This would allow her to lodge her appeal under new guidelines being trialled by the supreme court which have doubled the maximum period in which an appeal application can be filed.

The suppression order either expires on 3 November or at the end of Patterson’s appeal.

In granting the amendment, Justice Christopher Beale noted the court of appeal was “routinely” granting such appeal applications.

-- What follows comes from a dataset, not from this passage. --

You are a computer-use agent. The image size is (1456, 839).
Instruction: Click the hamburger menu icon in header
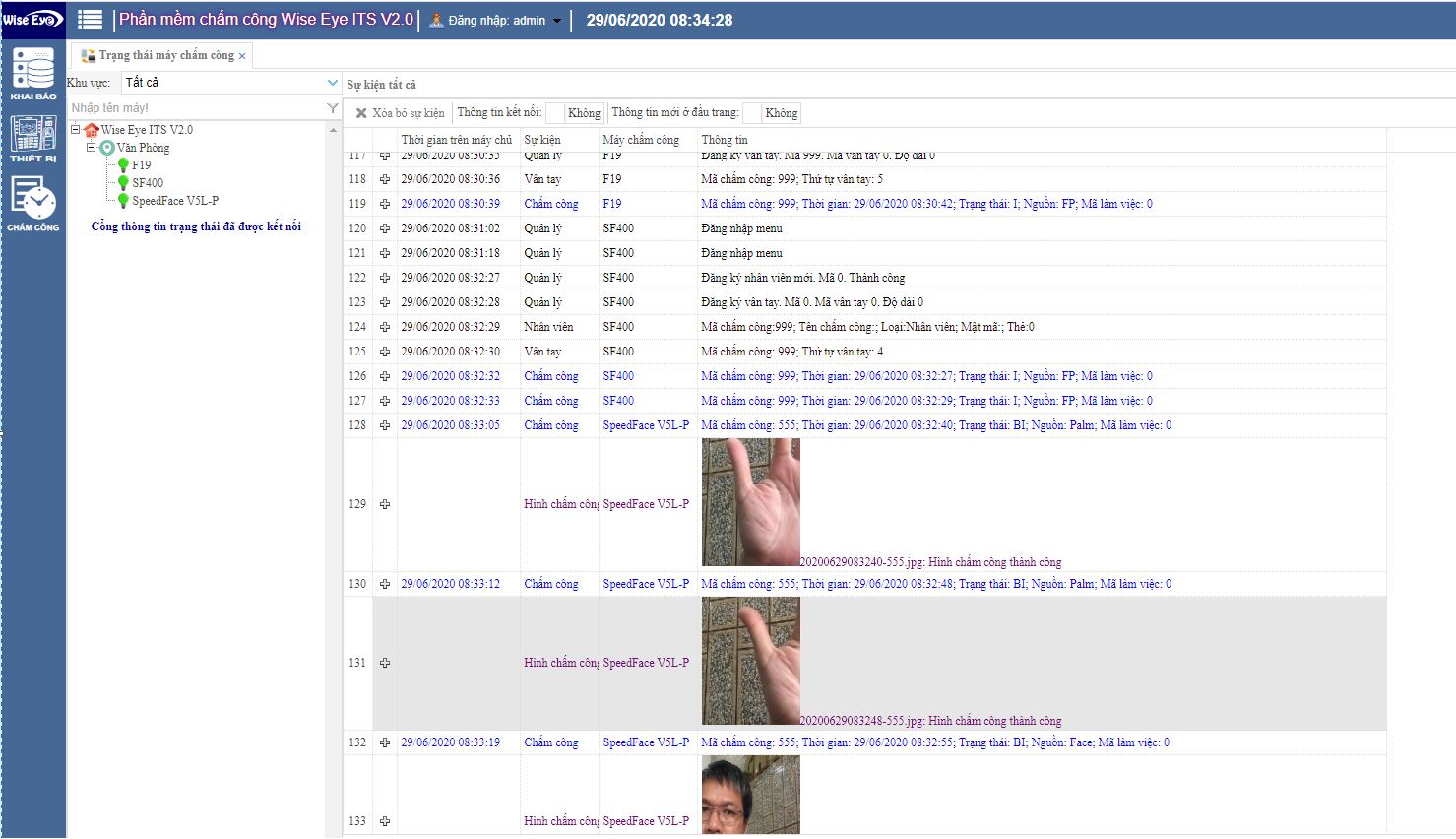coord(90,20)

Beale previously said in another hearing after Patterson was convicted that, in his view, it was unlikely any appeal would succeed.

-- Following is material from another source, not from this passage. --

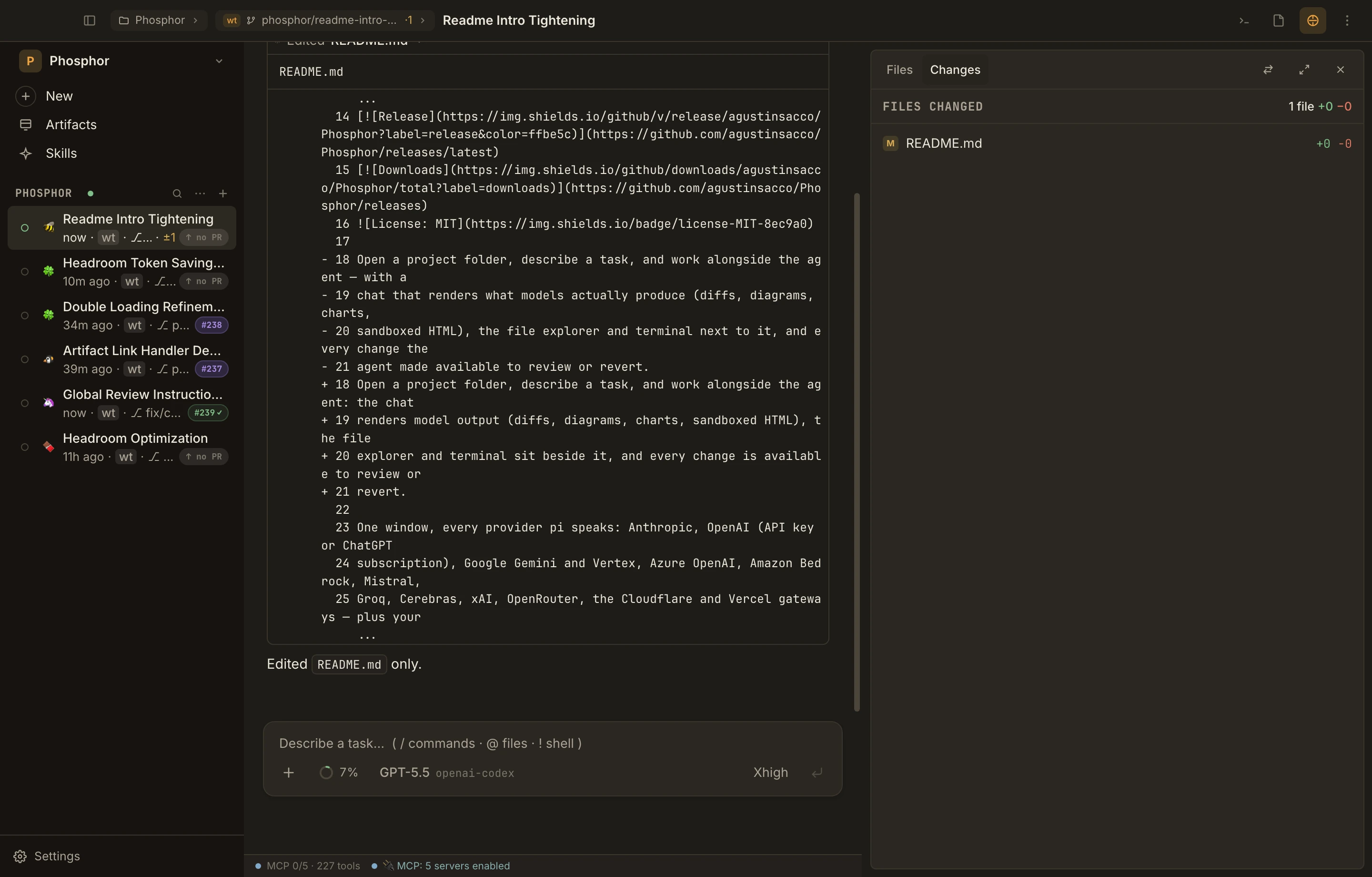The width and height of the screenshot is (1372, 877).
Task: Open the terminal icon in top bar
Action: tap(1244, 20)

Thursday’s hearing was over in three minutes, with Patterson watching via video link from the Dame Phyllis Frost Centre, a women’s prison in Melbourne’s outer west.

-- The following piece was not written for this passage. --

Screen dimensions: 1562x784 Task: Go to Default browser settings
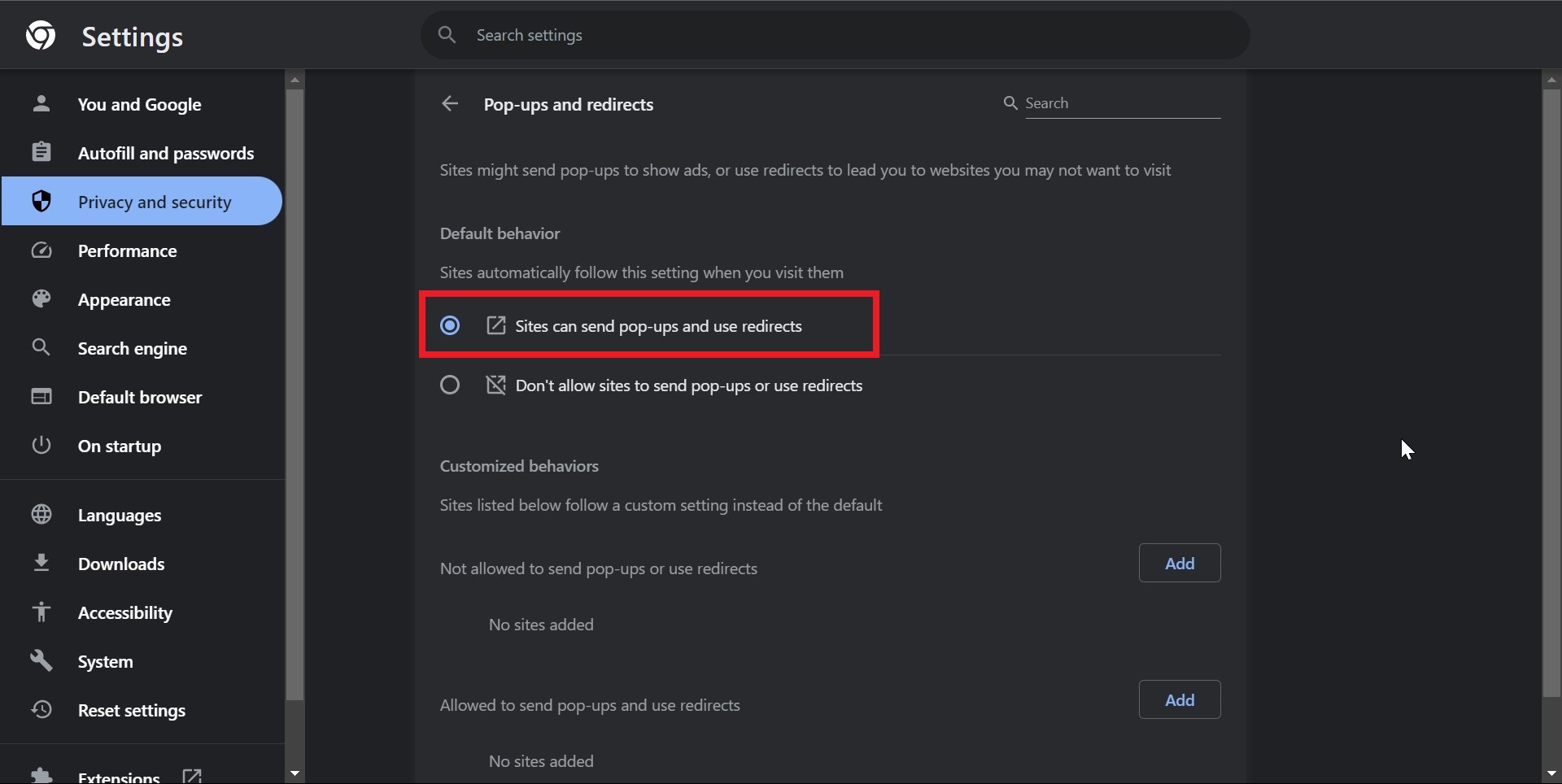(x=140, y=397)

The informant in the case, Det Leading Sen Const Stephen Eppingstall, was in court for the hearing, but no members of the Patterson or Wilkinson families were present.

Patterson was convicted in July after an 11-week trial in Morwell.

She maintained her innocence during the trial, claiming that she had not meant to serve beef wellingtons laced with death cap mushrooms to her lunch guests in July 2023.

In sentencing, Beale said the aggravating circumstances of her offending were the substantial premeditation; her pitiless behaviour after the lunch; the suffering of her victims and those who knew them; and her elaborate cover-up.

“Finally, and most importantly, your offending involved an enormous betrayal of trust,” Beale said at the 8 September hearing.

“Your victims were all your relatives by marriage. More than that, they had all been good to you and your children over many years, as you acknowledged in your testimony.

“Not only did you cut short three lives and cause lasting damage to Ian Wilkinson’s health, thereby devastating the extended Patterson and Wilkinson families, you inflicted untold suffering on your own children whom you robbed of their beloved grandparents.”